American architect and sculptor Maya Lin‘s latest effort is “Ghost Forest,” an installation of 50 Atlantic white cedar trees, each some 40 feet tall, and each defoliated and dead. Looming over Madison Square Park like a warning, the trees look cadaverous.
“I wanted to create something that would be intimately related to the Park itself, the trees, and the state of the earth,” Lin tells Hyperallergic magazine about the installation, which will stand through Nov. 14.
Lin obtained the dead trees from New Jersey’s Pine Barrens. Gothamist describes why the trees died: forestland laid waste by extreme weather, the rise of sea levels, and the infiltration of saltwater.

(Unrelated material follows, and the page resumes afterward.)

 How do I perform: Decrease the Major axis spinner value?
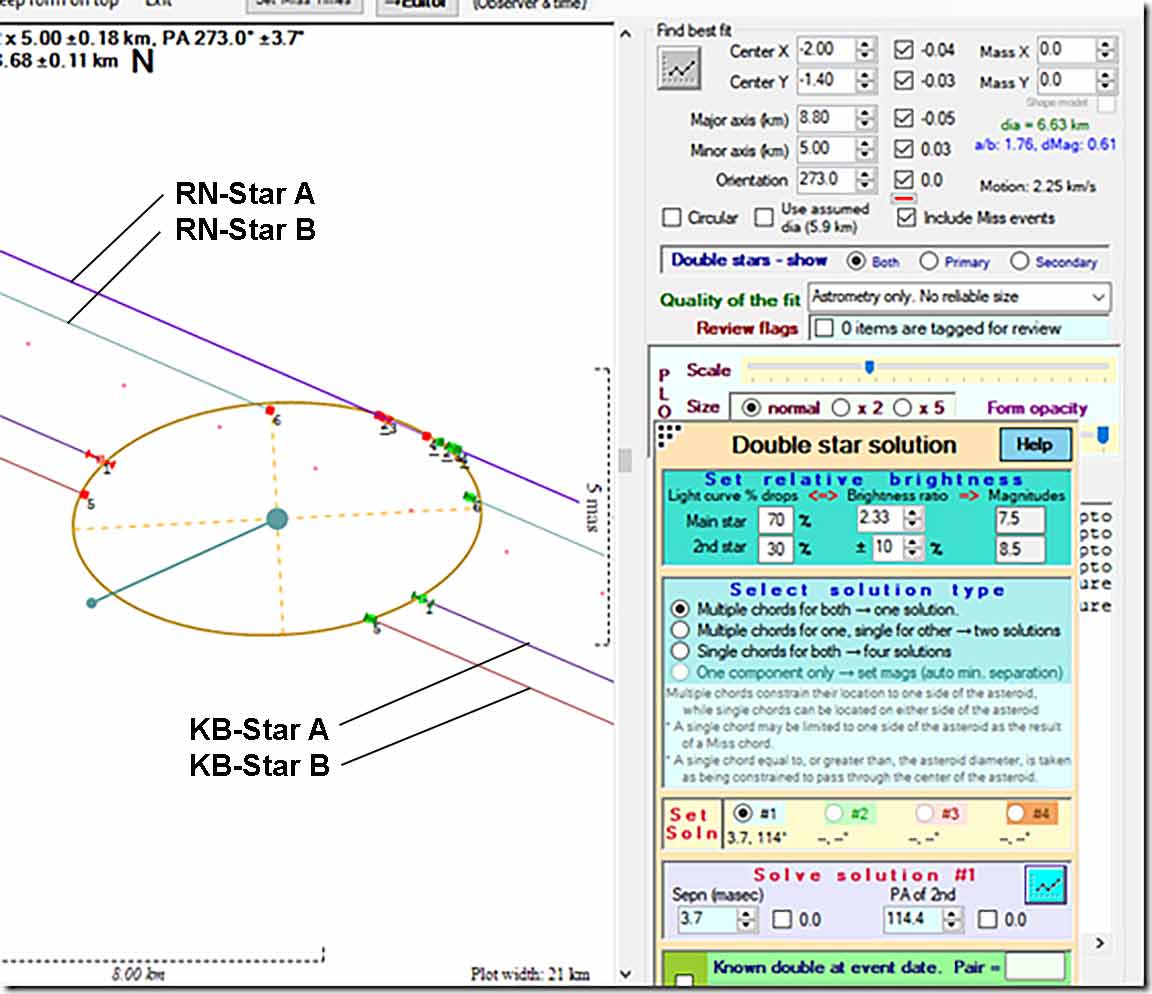(x=866, y=125)
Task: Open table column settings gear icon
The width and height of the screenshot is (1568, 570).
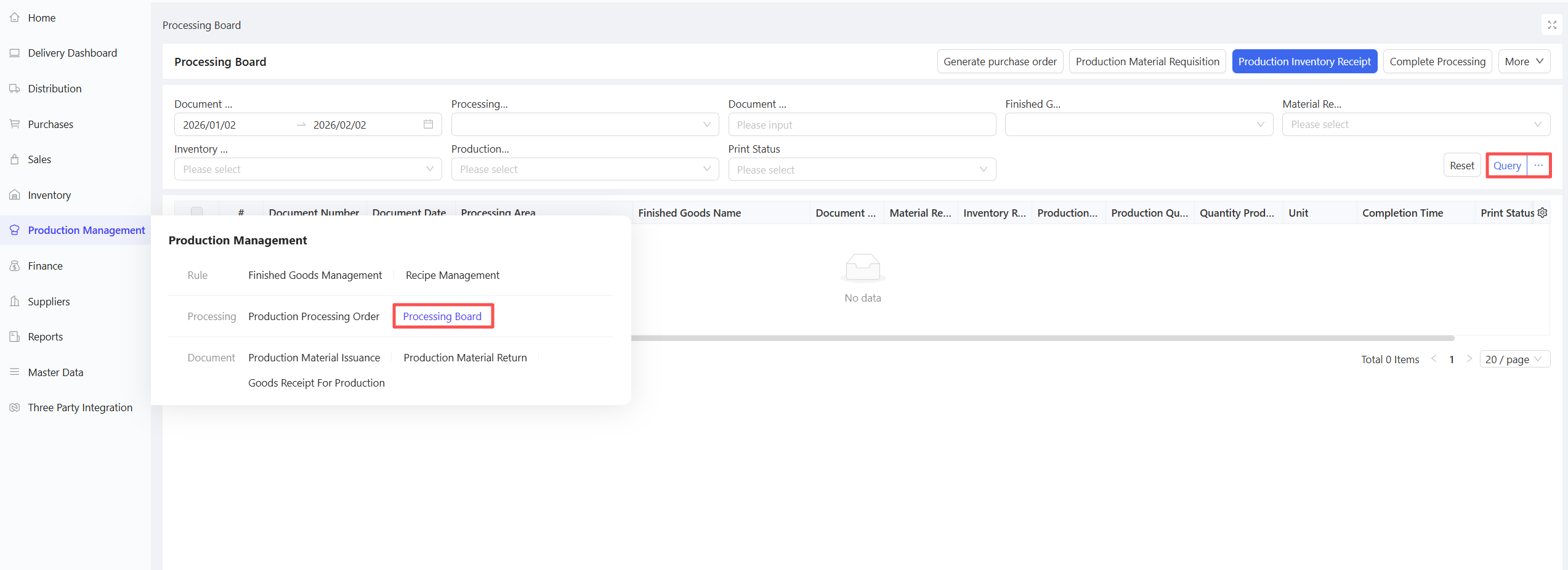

Besides the dead trees to ponder, Gothamist writes, visitors to “Ghost Forest” will hear a “soundscape.” Created by Lin with assistance from the Cornell Lab of Ornithology, the recording features bird calls and sounds of animals that once lived in the New York area but are now extinct. The sounds of more endangered animals will be added, writes Gothamist. In collaboration with Carnegie Hall, park visitors will get an earful of meditative music. As a finale to the project in November, 1,000 native trees and shrubs will be planted in parks throughout New York’s five boroughs.
Given the visual power of Ghost Forest, it’s likely to stay in memory long after it’s removed. Brooke Kamin Rapaport, deputy director of Madison Square Park, credits the staying power of Lin’s work to how she calls attention to environmental concerns with “a minimal visual language of austerity and starkness.”
Lin is good at austere and stark imagery. You may remember that she won a national design competition for her Vietnam Veterans Memorial on the National Mall in Washington D.C. near Arlington National Cemetery. What can be more stark and austere than a lengthy black marble wall, partly buried in the earth and inscribed with the names of the dead and missing?
As Lin saw the memorial when awarded the commission: “I had an impulse to cut open the earth, an initial violence that in time would heal. The grass would grow back, but the cut would remain.”
But here’s the thing. Trees lost to climate change won’t grow back. What will remind us when the memory of Ghost Forest fades?
Perhaps a Maya Angelou poem can prod us. “When great trees fall, rocks on distant hills shudder.”
So should we.
When Great Trees Fall by Maya Angelou When great trees fall, rocks on distant hills shudder, lions hunker down in tall grasses, and even elephants lumber after safety. When great trees fall in forests, small things recoil into silence, their senses eroded beyond fear. When great souls die, the air around us becomes light, rare, sterile. We breathe, briefly. Our eyes, briefly, see with a hurtful clarity. Our memory, suddenly sharpened, examines, gnaws on kind words unsaid, promised walks never taken. Great souls die and our reality, bound to them, takes leave of us. Our souls, dependent upon their nurture, now shrink, wizened. Our minds, formed and informed by their radiance, fall away. We are not so much maddened as reduced to the unutterable ignorance of dark, cold caves. And when great souls die, after a period peace blooms, slowly and always irregularly. Spaces fill with a kind of soothing electric vibration. Our senses, restored, never to be the same, whisper to us. They existed. They existed. We can be. Be and be better. For they existed.